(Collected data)

# # #

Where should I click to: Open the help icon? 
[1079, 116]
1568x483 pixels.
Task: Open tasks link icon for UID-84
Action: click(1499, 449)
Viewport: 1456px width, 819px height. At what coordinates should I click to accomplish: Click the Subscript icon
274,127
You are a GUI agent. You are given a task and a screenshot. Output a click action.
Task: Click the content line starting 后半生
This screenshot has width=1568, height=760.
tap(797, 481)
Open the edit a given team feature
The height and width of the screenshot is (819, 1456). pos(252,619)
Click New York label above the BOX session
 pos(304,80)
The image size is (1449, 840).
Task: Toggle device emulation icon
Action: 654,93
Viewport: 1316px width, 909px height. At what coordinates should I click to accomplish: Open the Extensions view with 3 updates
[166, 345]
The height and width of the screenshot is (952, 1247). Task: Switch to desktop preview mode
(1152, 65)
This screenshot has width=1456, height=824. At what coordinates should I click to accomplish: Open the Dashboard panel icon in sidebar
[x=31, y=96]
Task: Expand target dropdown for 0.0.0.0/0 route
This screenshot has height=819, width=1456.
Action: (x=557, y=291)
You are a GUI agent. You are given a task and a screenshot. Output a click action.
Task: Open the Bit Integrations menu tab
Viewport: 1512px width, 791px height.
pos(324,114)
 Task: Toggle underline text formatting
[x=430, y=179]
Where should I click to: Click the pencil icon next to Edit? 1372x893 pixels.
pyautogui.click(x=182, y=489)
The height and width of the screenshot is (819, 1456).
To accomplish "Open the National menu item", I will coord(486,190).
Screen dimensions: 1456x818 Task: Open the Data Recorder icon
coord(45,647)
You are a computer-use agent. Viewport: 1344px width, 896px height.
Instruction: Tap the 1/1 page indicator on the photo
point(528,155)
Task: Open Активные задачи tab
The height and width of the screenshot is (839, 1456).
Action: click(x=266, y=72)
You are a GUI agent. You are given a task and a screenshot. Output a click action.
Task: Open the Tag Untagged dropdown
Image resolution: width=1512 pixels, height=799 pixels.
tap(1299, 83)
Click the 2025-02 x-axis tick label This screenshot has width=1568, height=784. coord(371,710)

# # #

* _TASK_
Search term "menu": return each line of the data that contains it.

* _SOLUTION FOR THIS TASK_
Task: Open the Bit Integrations menu tab
To accomplish "Open the National menu item", I will coord(486,190).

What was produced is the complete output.